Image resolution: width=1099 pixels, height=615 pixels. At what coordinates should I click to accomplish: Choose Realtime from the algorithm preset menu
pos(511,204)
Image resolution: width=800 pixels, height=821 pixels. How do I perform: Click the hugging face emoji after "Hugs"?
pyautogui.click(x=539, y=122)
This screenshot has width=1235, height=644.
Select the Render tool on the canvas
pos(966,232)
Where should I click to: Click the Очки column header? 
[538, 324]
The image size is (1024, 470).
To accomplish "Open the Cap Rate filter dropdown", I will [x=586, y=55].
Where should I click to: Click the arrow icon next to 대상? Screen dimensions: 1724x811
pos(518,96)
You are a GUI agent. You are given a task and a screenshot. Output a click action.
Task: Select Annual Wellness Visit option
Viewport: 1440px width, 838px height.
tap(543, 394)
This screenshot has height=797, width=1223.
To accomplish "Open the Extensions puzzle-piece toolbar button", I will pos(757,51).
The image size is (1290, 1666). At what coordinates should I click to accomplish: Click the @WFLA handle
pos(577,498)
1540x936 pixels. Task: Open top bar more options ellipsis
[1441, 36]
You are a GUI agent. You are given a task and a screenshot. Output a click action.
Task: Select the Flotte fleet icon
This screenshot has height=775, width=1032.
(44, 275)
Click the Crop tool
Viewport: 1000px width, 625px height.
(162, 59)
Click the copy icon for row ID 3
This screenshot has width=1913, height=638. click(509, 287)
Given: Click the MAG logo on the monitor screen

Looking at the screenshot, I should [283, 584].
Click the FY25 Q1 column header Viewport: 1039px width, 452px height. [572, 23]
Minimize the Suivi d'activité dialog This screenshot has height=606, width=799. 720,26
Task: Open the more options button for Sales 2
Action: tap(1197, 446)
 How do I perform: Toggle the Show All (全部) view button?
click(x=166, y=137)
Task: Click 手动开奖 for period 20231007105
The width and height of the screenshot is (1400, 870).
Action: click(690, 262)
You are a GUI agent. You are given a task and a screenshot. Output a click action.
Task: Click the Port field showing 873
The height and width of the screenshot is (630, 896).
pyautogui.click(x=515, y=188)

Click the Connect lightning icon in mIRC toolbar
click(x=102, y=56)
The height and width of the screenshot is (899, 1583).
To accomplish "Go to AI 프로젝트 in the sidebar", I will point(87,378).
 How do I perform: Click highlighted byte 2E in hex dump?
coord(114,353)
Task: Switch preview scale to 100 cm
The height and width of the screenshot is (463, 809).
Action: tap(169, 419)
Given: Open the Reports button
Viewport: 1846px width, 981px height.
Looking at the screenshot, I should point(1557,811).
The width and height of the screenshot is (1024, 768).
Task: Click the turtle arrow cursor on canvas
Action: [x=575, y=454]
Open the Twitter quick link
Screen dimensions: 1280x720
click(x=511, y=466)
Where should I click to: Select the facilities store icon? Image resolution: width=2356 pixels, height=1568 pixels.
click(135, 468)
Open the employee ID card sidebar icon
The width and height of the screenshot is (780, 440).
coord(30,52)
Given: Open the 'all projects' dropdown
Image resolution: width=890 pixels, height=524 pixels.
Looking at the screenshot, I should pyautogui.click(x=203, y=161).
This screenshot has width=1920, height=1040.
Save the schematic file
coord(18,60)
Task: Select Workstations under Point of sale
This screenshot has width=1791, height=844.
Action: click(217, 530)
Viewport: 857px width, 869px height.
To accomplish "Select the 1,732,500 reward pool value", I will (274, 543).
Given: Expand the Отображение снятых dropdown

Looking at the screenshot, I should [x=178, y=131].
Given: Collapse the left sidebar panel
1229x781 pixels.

##############################

To be done » Edit the entries starting with the line that contains "Click the copy icon for row ID 3" and going on through the line that contains "Action: [x=575, y=454]": reproduce only those lines, with "Minimize" replaced by "Close" and everything else unchanged.

Reply to the task »
Click the copy icon for row ID 3
This screenshot has width=1913, height=638. click(509, 287)
Given: Click the MAG logo on the monitor screen

Looking at the screenshot, I should [283, 584].
Click the FY25 Q1 column header Viewport: 1039px width, 452px height. [572, 23]
Close the Suivi d'activité dialog This screenshot has height=606, width=799. 720,26
Task: Open the more options button for Sales 2
Action: tap(1197, 446)
 How do I perform: Toggle the Show All (全部) view button?
click(x=166, y=137)
Task: Click 手动开奖 for period 20231007105
The width and height of the screenshot is (1400, 870).
Action: click(690, 262)
You are a GUI agent. You are given a task and a screenshot. Output a click action.
Task: Click the Port field showing 873
The height and width of the screenshot is (630, 896).
pyautogui.click(x=515, y=188)

Click the Connect lightning icon in mIRC toolbar
click(x=102, y=56)
The height and width of the screenshot is (899, 1583).
To accomplish "Go to AI 프로젝트 in the sidebar", I will point(87,378).
 How do I perform: Click highlighted byte 2E in hex dump?
coord(114,353)
Task: Switch preview scale to 100 cm
The height and width of the screenshot is (463, 809).
Action: tap(169, 419)
Given: Open the Reports button
Viewport: 1846px width, 981px height.
Looking at the screenshot, I should point(1557,811).
The width and height of the screenshot is (1024, 768).
Task: Click the turtle arrow cursor on canvas
Action: [x=575, y=454]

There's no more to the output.